Infused Water: Diet Aid or Oral Health Hazard?
I have a number of patients (mostly women) who want to lose weight. Many drink water with seeds, or some type of fiber, and slices of orange, lemon, or lime to aid in their weight loss efforts. I am concerned that these beverages when sipped throughout the day may have an erosive effect on their dentition. Does drinking infused water pose oral health risks?
Sipping water that contains a citrus fruit (acid) throughout the day will lower the pH in the oral cavity, creating a cariogenic environment. This behavior is associated with enamel demineralization and can cause irreversible damage to teeth. Some patients also make ice cubes out of fruit juice and add them to water, which can raise caries risk. Drinking infused water in one sitting or with a meal vs sipping it throughout the day is preferred if patients want to engage in this practice.
Patients drink infused water for a variety of reasons, including the belief that it burns fat by increasing metabolism; flushes toxins from the body; relieves asthma, constipation, or heartburn; shortens colds; reduces inflammation; and aids in digestion. There is no evidence-based research to support these claims.
Weight loss is best accomplished through a comprehensive program that includes eating correct portions of a variety of food groups and exercising.1 The balance between controlled calorie intake and energy used during exercise is the key to weight loss and maintenance. Caloric intake should be approximately 1,200 calories to 1,500 calories each day for women and 1,500 calories to 1,800 calories for men, depending on the individual’s weight.2 A reduction of 500 calories per day equates to 3,500 calories per week or 1 lb of weight loss. Physical activity of 150 minutes or more per week is recommended. Patients should be encouraged to contact a registered dietitian who can help personalize a weight reduction plan to meet their needs. The weight management portion of the United States Department of Agriculture’s Choose MyPlate website (choosemyplate.gov) is a helpful resource.

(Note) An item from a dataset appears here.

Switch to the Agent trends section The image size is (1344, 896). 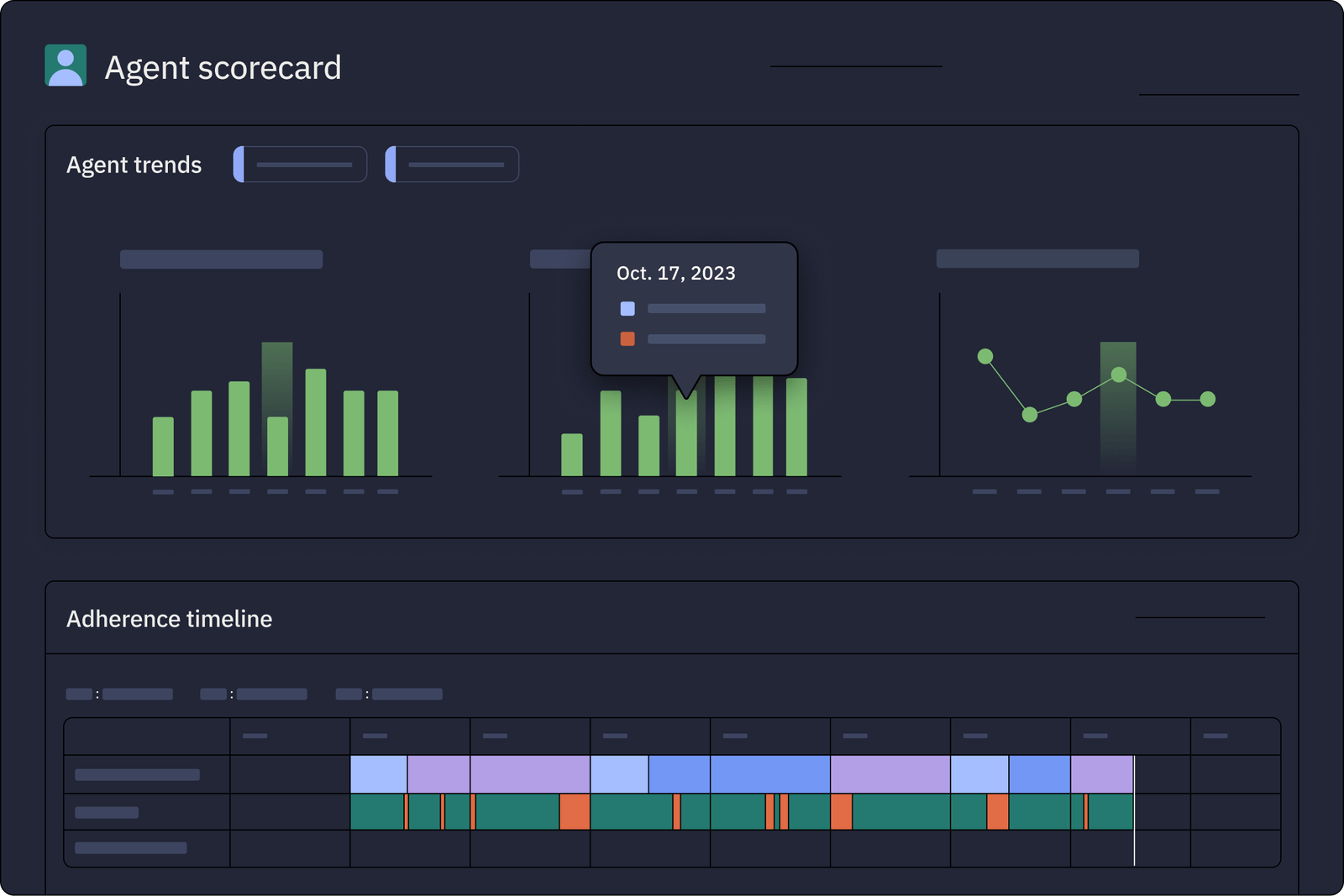click(x=134, y=165)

Infused water is a refreshing alternative to sugary beverages, and it may help individuals who don’t like to drink water increase their fluid intake. According to the Institute of Medicine, women age 19 and older should consume approximately 9 cups (72 oz) of total beverages per day to maintain normal hydration, and men age 19 and older should consume 13 cups (104 oz).3 Citrus fruits also contain vitamin C, an antioxidant. Patients should be educated on the potential risks and benefits of drinking infused water, as well as strategies for minimizing potential adverse effects.
- Freeland-Graves JH, Nitzke S, Academy of Nutrition and Dietetics. Position of the Academy of Nutrition and Dietetics: total diet approach to healthy eating. J Acad Nutr Diet. 2013;113:307–317.
- Jensen MD, Ryan DH, Apovian CM, et al. 2013 AHA/ACC/TOS guideline for the management of overweight and obesity in adults: a report of the American College of Cardiology/American Heart Association Task Force on Practice Guidelines and The Obesity Society. Circulation. 2014;129(25 Suppl 2): S102–S138.
- Panel on Dietary Reference Intakes for Electrolytes and Water, Standing Committee on the Scientific Evaluation of Dietary Reference Intakes, Food and Nutrition Board. Dietary Reference Intakes for Water, Potassium, Sodium, Chloride, and Sulfate. Washington, DC: National Academies Press; 2005.